Monday, November 17, 2008

Stinky coils?

As per usual...I need help.

We started noticing a musty smell in the house, and we think it's coming from the heat registers. It's a musty, mildewy, damp crawlspace kind of smell (but our inside coil and ductwork are in the attic)-- not bad, just stale like hose water.

Anyway, the first thing I did was change the filter-- it was in very, very bad need of changing. We thought that did the trick, but I think it was just warm enough outside for the rest of the day that the heat wasn't really kicking in.

This morning I was doing my yoga stretches for my back and could smell it again-- and trust e, this made it very hard to relax-- "what could that be?" "is it dangerous?" "will it be expensive?" Shut up, brain-- you're supposed to be concentrating on breathing!

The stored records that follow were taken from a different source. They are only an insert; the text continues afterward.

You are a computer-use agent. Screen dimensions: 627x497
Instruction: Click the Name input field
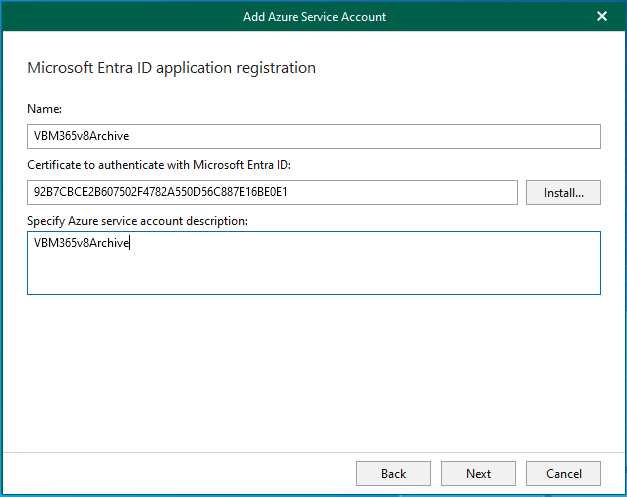[313, 136]
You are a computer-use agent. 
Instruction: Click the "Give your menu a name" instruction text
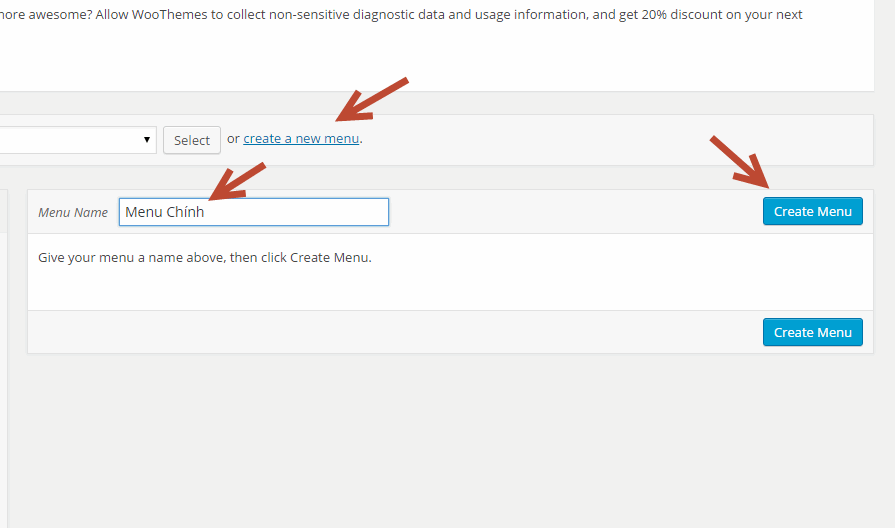tap(204, 258)
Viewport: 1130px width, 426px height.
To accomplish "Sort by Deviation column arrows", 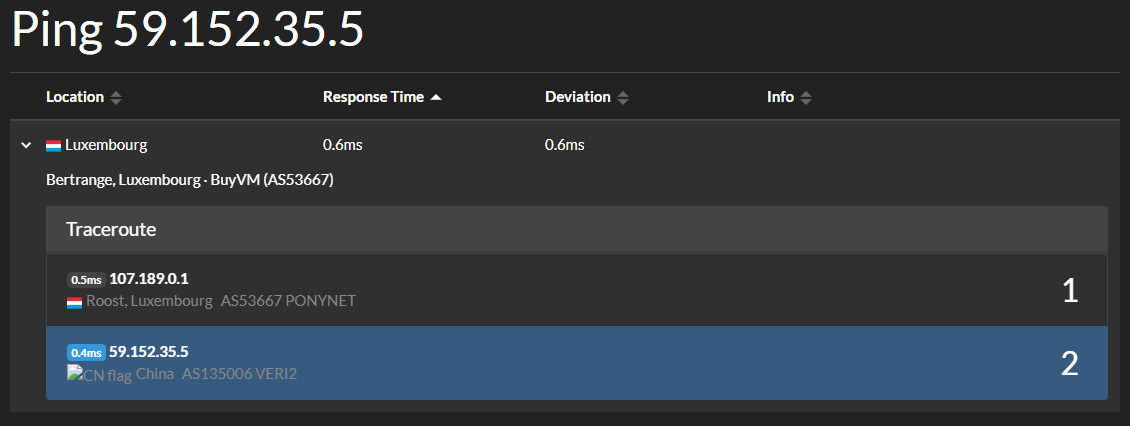I will tap(623, 97).
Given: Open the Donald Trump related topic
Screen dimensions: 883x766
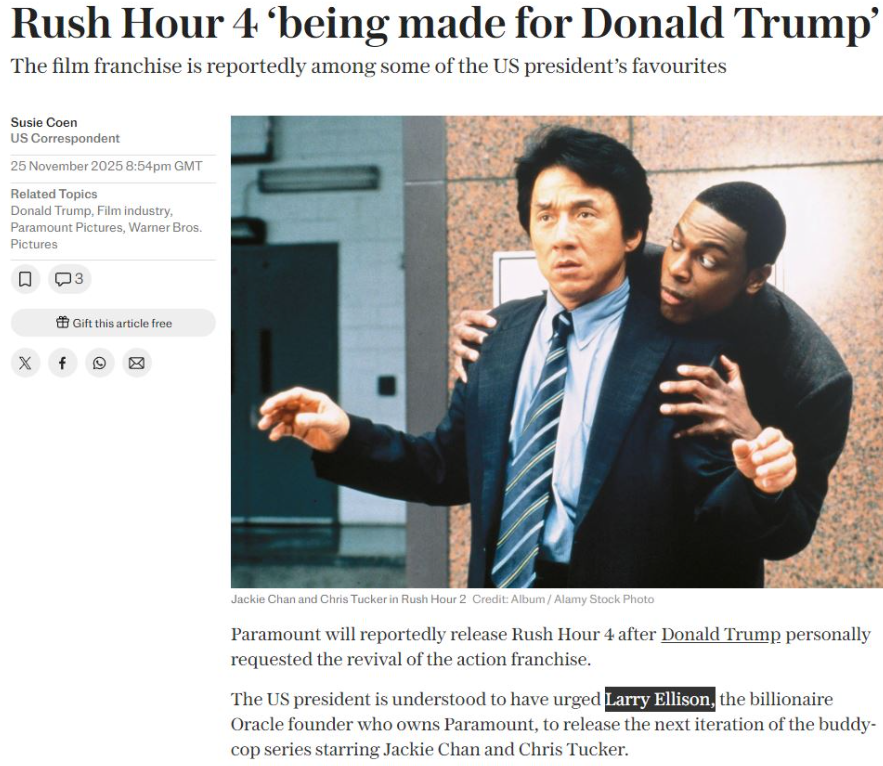Looking at the screenshot, I should [x=51, y=211].
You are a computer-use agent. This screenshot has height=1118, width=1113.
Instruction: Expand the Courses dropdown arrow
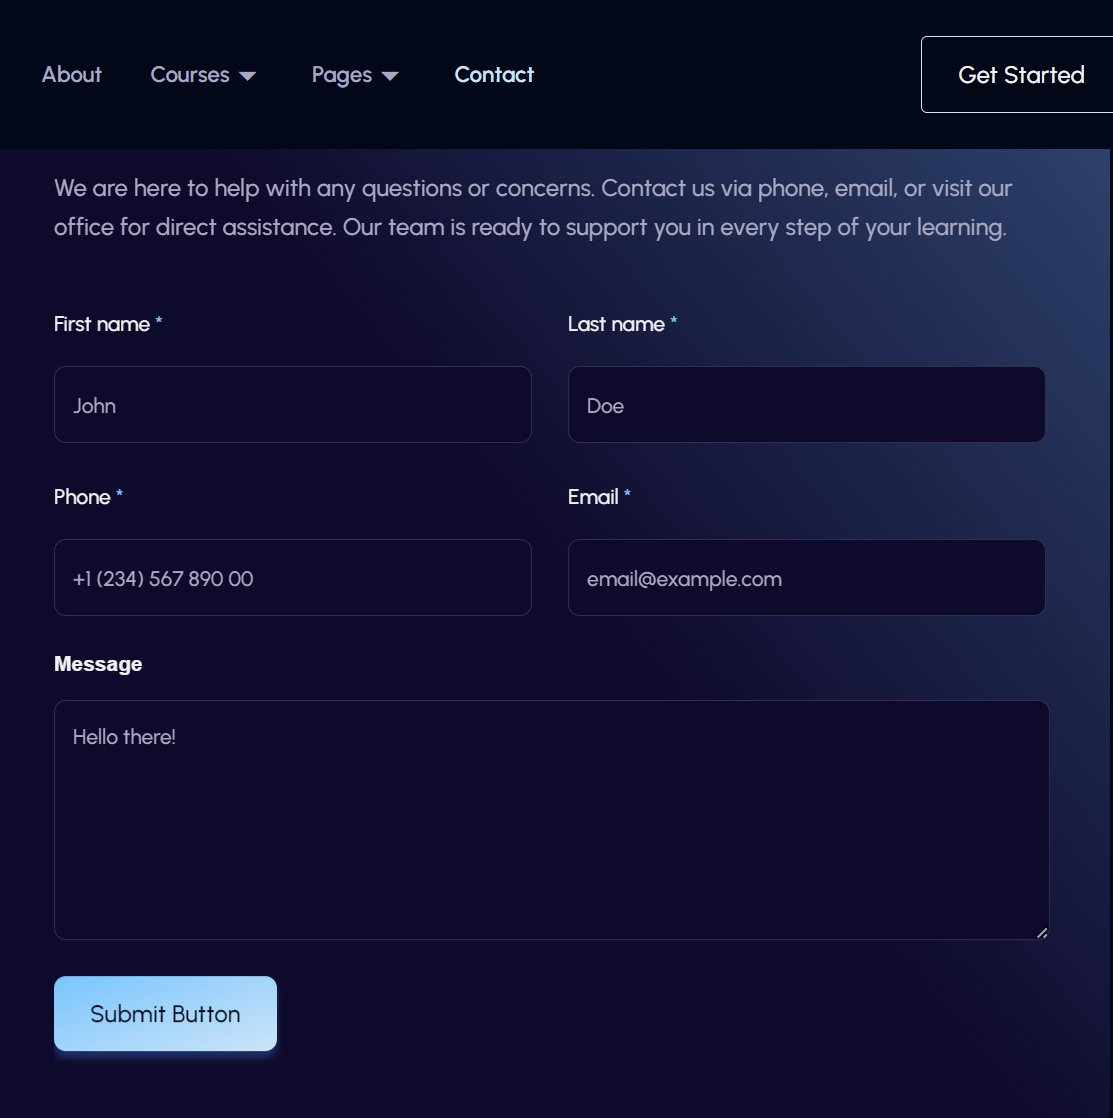(247, 76)
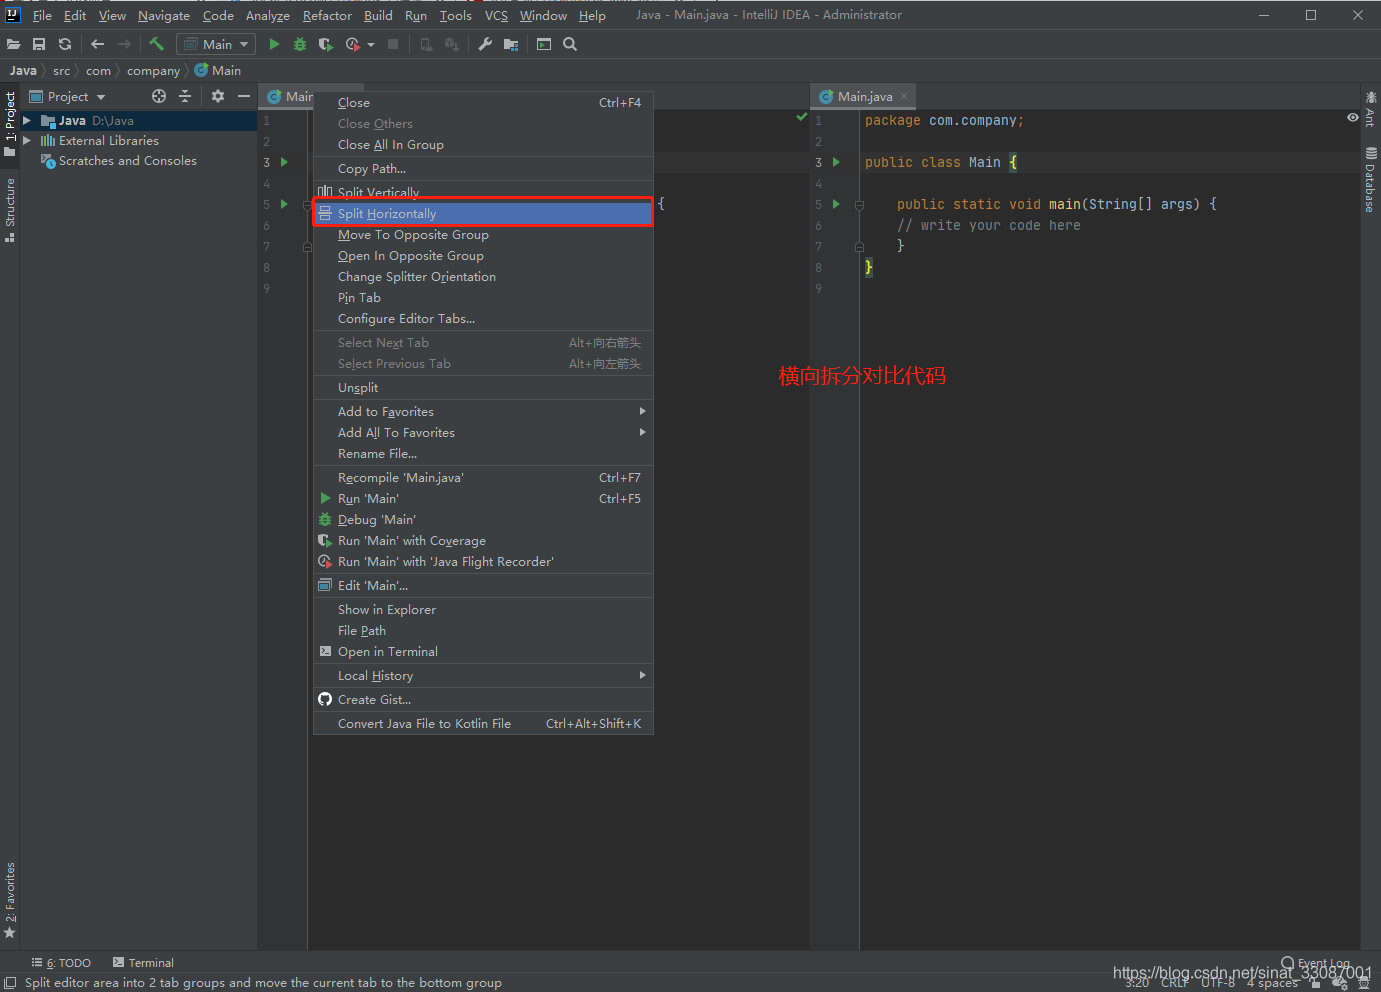Click the Save All floppy disk icon
The height and width of the screenshot is (992, 1381).
(39, 44)
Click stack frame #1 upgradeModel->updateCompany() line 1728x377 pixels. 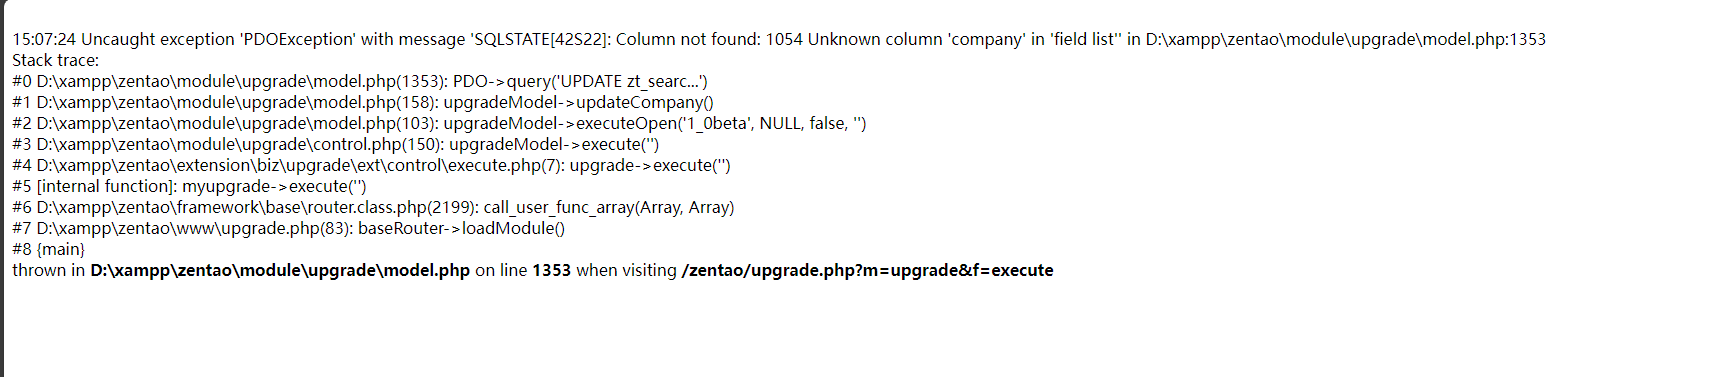point(363,102)
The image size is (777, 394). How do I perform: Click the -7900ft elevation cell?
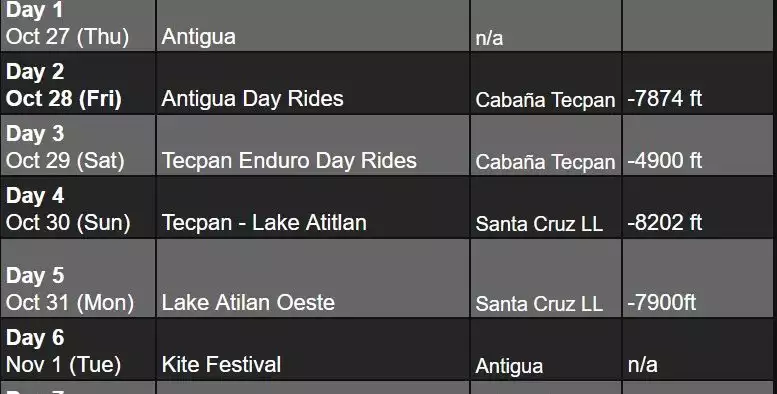(x=698, y=278)
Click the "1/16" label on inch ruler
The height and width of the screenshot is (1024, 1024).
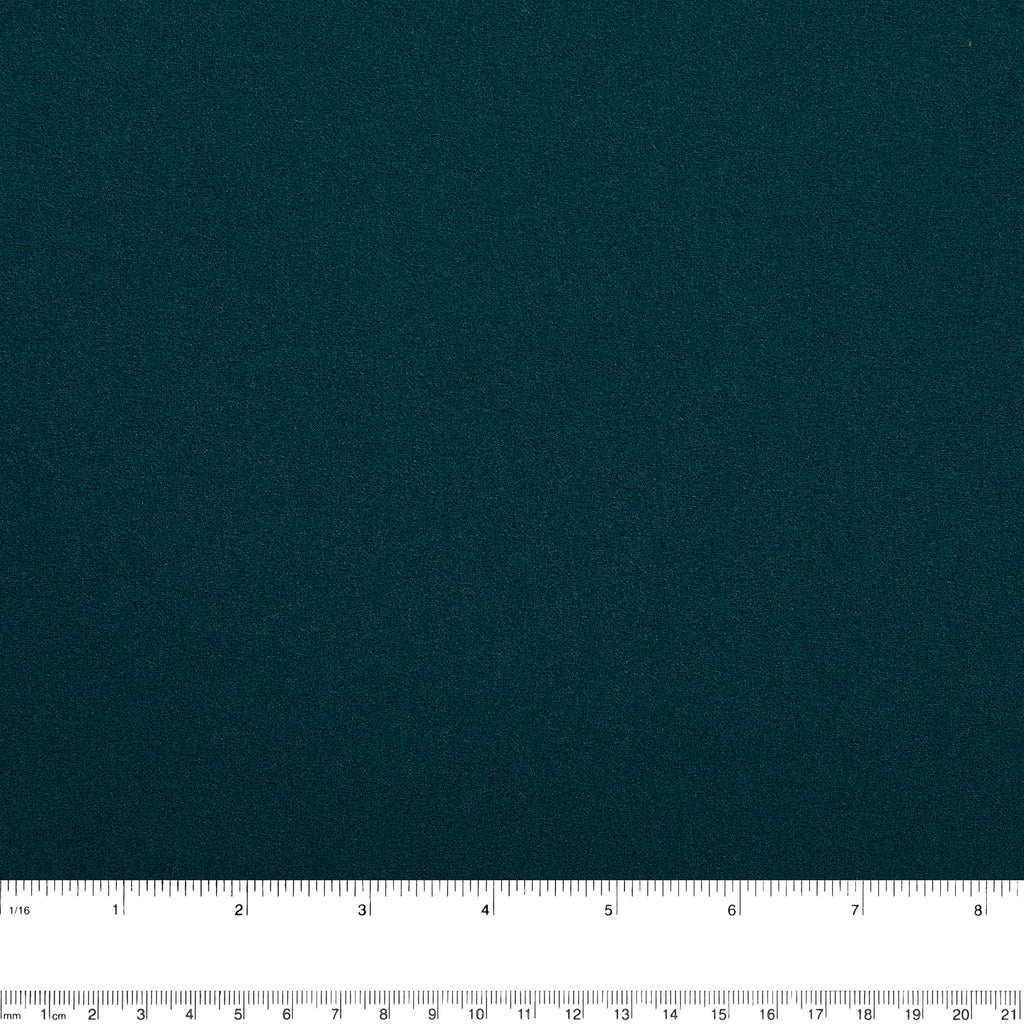(18, 910)
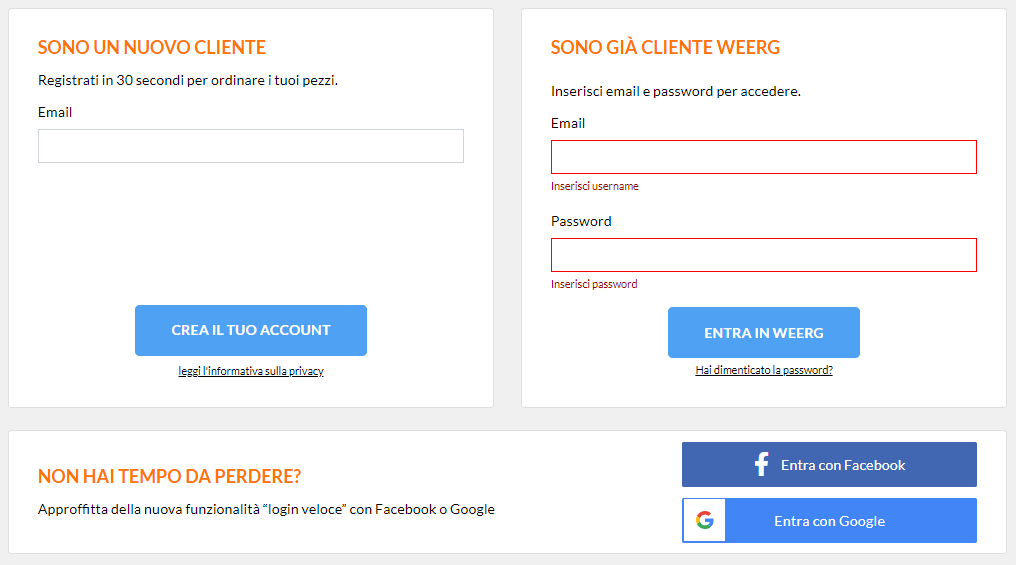
Task: Click the Facebook 'f' logo icon
Action: pos(761,465)
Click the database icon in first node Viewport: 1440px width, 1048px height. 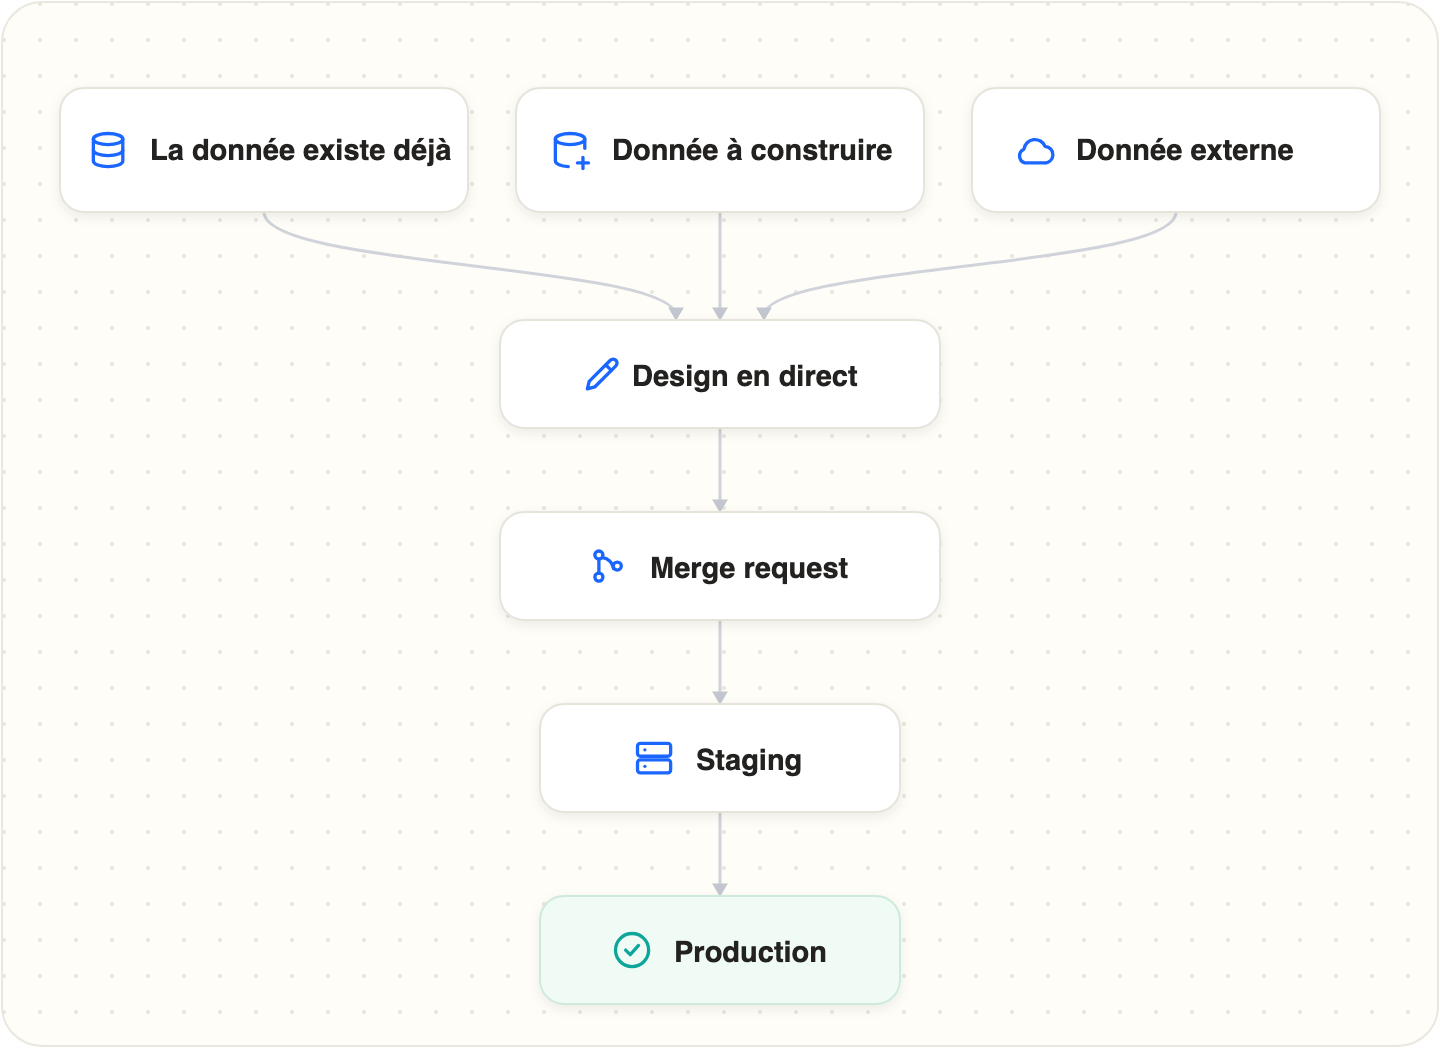pyautogui.click(x=108, y=150)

So now I've resorted to Google. It appears that there are several possibilities here. One is mildew and mold on the inside coils and drip pan-- something called dirty sock syndrome. I guess heat pumps don't get hot enough to kill the bacteria, and that's all we have. It doesn't generally get so cold that a heat pump can't do the job for the most part, so there's no gas furnace in addition-- just the pump. But, anyway, I'm not sure this really smells like dirty socks-- it's not all that offensive. It did occur to me that we might have left a bag of wet insulation up there from after the storm; I know Adam got it all bagged up, but we need to make sure we didn't leave one up there. Still, that shouldn't necessarily affect the air inside the sealed ducts, and anyway, most ducts are in crawlspaces with much more moisture than any poorly ventilated attic would have; plus, it's been super cold lately.

The other possibility seems to be that it might be summer "build-up" on one of the coils which, again, never gets hot enough to totally burn off. I saw one suggestion to turn on the emergency heat for 20 minutes and crank it up so it gets hotter and burns off whatever's there.

We all know it's never fun to have someone come work on the house. I'd like to try anything I can do myself first. I'll start with the emergency heat plan...but I'm wondering if any of you have had this problem and any suggestions that don't involve calling the HVAC guys...

Help?

Other than pondering our stinky air, we got more unpacking done; Adam went on a tear with that and it's looking so much better. We had friends in town this weekend, so we got some cleaning done and other various maintenance projects worked on. One of these friends is moving back to town, so I took her one of the neighborhood houses that I know is going on the market soon. Every time Adam tried to router the countertop edging, it started to rain, so that's still on the books. I'm afraid it's officially too cold to plant my hosta bulbs-- hopefully it'll warm up enough that I can get them into the ground. And my back is slowly, slowly mending.

In other words, life has been pretty low-key-- Sam's Club restocked the variety pack cases of Leinenkugel, so really, I couldn't ask for much more.

4 comments:

Karen in Wichita said...

We had a similar thing happen, but in the summer. It wandered around the house; it took us awhile to even figure out it was coming from the HVAC registers. Turned out it was a leaky kitchen disposal drain (underground so we got saturated dirt in the crawl space rather than rotten-food stink), with air pulled from the crawlspace into the utility room and thence into the HVAC.

So yeah, I'd be looking for things like wet insulation, not necessarily *in* the HVAC system itself. Even with the HVAC running, we couldn't actually smell the weird smell *in* the utility room, nor near the crawlspace access (at least, not until the plumbers got to crawl into the crawlspace and start digging, about which the less said the better).

(Okay, that last bit probably wasn't too reassuring...)

Amalie said...

Thanks for those visuals, Karen! ;-)

That and the emergency heat will be the first 2 items on the agenda. The only reason I don't think it's that is that this has started with turning on the heat, and not when the attic was 110 degrees (literally), which is when I would have thought the air up there would be most gross. But modern technology is a funny thing and the solution is never quite what I think it is! Thanks for your help!!!

Karen in Wichita said...

We were kind of puzzled by ours, since we didn't smell it at the crawlspace access (as in, I opened the hatch and stuck my head in and sniffed), or in the kitchen directly above (despite its wide-open under-cabinet access into the crawlspace).

Apparently it took something about the airflow through there when the HVAC was actually running to draw the smell out of the soil.

Jennifer said...

Good luck... I can't STAND smelly things. That would drive me nuts!